**WHAT IS EXPECTED**
Swap "panel" for "widget" in the listing from the line with "Open the Verbose" to the line with "Screen dimensions: 1568x548 tap(965, 25)", and return only those lines with nothing else altered.

**THE RECORDS**
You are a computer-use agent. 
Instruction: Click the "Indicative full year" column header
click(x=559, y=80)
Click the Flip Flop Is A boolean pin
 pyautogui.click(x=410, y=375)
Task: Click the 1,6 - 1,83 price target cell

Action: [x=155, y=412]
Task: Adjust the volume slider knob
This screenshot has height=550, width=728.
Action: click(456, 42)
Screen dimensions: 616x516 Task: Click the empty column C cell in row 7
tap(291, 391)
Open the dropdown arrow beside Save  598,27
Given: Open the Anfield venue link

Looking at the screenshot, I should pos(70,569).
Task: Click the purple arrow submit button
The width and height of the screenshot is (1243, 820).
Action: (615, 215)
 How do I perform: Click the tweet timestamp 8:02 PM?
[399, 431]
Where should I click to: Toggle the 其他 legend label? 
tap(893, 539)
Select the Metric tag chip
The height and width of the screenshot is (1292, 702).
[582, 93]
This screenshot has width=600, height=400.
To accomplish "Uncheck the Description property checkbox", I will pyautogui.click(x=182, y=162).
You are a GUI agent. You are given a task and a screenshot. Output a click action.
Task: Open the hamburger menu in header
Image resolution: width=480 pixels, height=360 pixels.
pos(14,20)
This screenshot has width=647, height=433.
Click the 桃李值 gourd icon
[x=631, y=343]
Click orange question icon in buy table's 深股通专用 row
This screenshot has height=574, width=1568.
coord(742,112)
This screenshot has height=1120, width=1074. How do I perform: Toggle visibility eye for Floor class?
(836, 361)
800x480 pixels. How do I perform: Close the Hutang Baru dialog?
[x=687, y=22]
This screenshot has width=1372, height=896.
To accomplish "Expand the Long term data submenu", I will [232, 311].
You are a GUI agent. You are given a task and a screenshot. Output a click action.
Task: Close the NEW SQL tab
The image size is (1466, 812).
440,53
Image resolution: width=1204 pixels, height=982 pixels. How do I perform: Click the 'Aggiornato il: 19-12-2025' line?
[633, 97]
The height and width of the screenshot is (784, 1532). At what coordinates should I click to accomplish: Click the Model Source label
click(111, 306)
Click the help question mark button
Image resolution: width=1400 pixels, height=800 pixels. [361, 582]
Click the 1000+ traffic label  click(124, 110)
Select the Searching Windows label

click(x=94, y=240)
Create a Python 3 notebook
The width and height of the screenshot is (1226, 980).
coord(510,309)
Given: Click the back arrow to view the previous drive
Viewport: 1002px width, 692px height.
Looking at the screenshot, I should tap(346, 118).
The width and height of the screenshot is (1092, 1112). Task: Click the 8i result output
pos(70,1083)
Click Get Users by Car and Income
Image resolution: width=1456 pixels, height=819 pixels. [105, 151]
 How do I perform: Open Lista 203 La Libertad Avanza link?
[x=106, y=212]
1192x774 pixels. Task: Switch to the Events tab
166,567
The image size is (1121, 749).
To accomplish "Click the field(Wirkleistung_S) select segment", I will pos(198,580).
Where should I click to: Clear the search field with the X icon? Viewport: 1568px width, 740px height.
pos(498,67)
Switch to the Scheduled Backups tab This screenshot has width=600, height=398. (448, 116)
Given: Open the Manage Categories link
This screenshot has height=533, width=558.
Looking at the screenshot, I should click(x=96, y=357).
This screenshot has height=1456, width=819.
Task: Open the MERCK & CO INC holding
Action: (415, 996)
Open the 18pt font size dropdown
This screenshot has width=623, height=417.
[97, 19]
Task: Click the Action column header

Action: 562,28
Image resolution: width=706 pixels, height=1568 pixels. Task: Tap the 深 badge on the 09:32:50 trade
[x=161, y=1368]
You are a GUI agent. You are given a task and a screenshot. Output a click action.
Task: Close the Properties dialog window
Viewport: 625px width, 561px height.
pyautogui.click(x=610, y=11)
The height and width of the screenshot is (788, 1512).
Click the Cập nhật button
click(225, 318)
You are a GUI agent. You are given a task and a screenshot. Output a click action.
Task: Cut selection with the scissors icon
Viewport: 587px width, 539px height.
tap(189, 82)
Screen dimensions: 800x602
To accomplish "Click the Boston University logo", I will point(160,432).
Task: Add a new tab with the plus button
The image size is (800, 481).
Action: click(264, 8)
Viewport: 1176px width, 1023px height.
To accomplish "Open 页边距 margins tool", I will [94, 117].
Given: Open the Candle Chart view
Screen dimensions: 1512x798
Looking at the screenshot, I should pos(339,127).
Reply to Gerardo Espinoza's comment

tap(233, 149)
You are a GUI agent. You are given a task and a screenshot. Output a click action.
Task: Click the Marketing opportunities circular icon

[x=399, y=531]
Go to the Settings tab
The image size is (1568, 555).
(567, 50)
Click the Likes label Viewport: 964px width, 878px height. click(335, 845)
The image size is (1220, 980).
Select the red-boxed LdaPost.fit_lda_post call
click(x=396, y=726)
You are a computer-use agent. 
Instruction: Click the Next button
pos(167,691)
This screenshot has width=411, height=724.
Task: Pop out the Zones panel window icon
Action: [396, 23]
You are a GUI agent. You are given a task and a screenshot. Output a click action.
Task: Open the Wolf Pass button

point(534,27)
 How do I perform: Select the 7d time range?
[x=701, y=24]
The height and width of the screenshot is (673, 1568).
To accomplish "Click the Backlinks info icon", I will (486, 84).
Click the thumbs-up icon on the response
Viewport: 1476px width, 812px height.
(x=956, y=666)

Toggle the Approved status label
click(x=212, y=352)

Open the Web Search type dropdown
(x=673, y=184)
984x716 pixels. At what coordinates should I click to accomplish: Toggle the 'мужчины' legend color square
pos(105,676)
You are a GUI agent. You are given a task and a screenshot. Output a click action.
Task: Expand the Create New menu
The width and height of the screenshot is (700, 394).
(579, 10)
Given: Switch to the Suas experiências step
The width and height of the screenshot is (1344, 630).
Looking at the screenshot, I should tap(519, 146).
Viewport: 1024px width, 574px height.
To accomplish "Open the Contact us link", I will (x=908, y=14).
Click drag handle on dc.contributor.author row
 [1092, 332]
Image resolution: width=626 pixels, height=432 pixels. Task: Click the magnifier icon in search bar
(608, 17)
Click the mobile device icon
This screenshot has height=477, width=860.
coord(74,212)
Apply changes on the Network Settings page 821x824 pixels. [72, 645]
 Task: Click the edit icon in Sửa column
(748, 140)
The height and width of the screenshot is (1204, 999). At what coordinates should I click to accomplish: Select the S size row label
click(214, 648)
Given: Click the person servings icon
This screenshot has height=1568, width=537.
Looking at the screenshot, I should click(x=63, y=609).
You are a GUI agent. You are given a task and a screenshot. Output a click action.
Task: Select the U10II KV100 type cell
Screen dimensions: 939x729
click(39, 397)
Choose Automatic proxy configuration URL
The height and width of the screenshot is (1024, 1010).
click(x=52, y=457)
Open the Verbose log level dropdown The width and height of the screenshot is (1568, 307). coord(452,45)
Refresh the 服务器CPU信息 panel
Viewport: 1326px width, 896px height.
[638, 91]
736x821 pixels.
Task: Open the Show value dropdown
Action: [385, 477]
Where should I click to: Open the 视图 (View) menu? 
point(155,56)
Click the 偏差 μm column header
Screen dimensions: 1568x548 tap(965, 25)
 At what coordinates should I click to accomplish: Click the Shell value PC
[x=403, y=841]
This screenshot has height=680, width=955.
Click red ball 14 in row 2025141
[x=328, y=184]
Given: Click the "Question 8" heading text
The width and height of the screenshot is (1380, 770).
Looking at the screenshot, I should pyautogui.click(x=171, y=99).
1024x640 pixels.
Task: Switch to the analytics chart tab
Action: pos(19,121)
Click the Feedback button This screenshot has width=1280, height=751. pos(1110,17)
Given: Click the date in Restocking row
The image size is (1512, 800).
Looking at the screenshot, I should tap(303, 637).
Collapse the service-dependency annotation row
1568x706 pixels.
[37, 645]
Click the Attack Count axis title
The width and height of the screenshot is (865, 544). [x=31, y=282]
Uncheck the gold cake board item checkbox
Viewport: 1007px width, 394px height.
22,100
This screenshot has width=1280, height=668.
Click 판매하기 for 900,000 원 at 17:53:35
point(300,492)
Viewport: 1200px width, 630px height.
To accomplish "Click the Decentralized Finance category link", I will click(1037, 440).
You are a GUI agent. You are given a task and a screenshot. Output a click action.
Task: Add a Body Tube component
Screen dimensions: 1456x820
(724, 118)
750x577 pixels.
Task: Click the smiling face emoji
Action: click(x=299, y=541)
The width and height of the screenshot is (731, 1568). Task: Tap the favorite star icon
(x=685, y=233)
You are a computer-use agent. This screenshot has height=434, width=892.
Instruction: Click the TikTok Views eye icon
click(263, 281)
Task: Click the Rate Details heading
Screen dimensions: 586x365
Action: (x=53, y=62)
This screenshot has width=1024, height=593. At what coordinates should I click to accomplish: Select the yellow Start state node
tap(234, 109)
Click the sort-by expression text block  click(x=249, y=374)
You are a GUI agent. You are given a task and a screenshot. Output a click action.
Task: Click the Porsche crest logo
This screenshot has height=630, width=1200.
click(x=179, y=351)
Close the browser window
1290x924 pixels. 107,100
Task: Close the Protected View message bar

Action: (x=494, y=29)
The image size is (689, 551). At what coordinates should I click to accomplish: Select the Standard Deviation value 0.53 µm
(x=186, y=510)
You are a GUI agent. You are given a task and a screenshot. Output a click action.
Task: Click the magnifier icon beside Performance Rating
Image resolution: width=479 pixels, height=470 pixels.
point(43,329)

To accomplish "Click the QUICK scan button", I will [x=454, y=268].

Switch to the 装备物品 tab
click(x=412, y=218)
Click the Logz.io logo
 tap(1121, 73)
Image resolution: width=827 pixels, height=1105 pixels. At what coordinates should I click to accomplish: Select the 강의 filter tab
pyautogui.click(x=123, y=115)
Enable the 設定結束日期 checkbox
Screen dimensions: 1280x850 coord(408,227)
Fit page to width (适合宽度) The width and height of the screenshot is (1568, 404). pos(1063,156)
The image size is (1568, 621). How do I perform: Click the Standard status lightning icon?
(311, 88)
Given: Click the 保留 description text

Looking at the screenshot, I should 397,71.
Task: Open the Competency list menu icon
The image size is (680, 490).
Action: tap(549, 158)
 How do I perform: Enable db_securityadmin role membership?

**CORRECT OUTPUT**
Open the Verbose log level dropdown The width and height of the screenshot is (1568, 307). coord(452,45)
Refresh the 服务器CPU信息 widget
Viewport: 1326px width, 896px height.
[638, 91]
736x821 pixels.
Task: Open the Show value dropdown
Action: [385, 477]
Where should I click to: Open the 视图 (View) menu? 
point(155,56)
Click the 偏差 μm column header
Screen dimensions: 1568x548 tap(965, 25)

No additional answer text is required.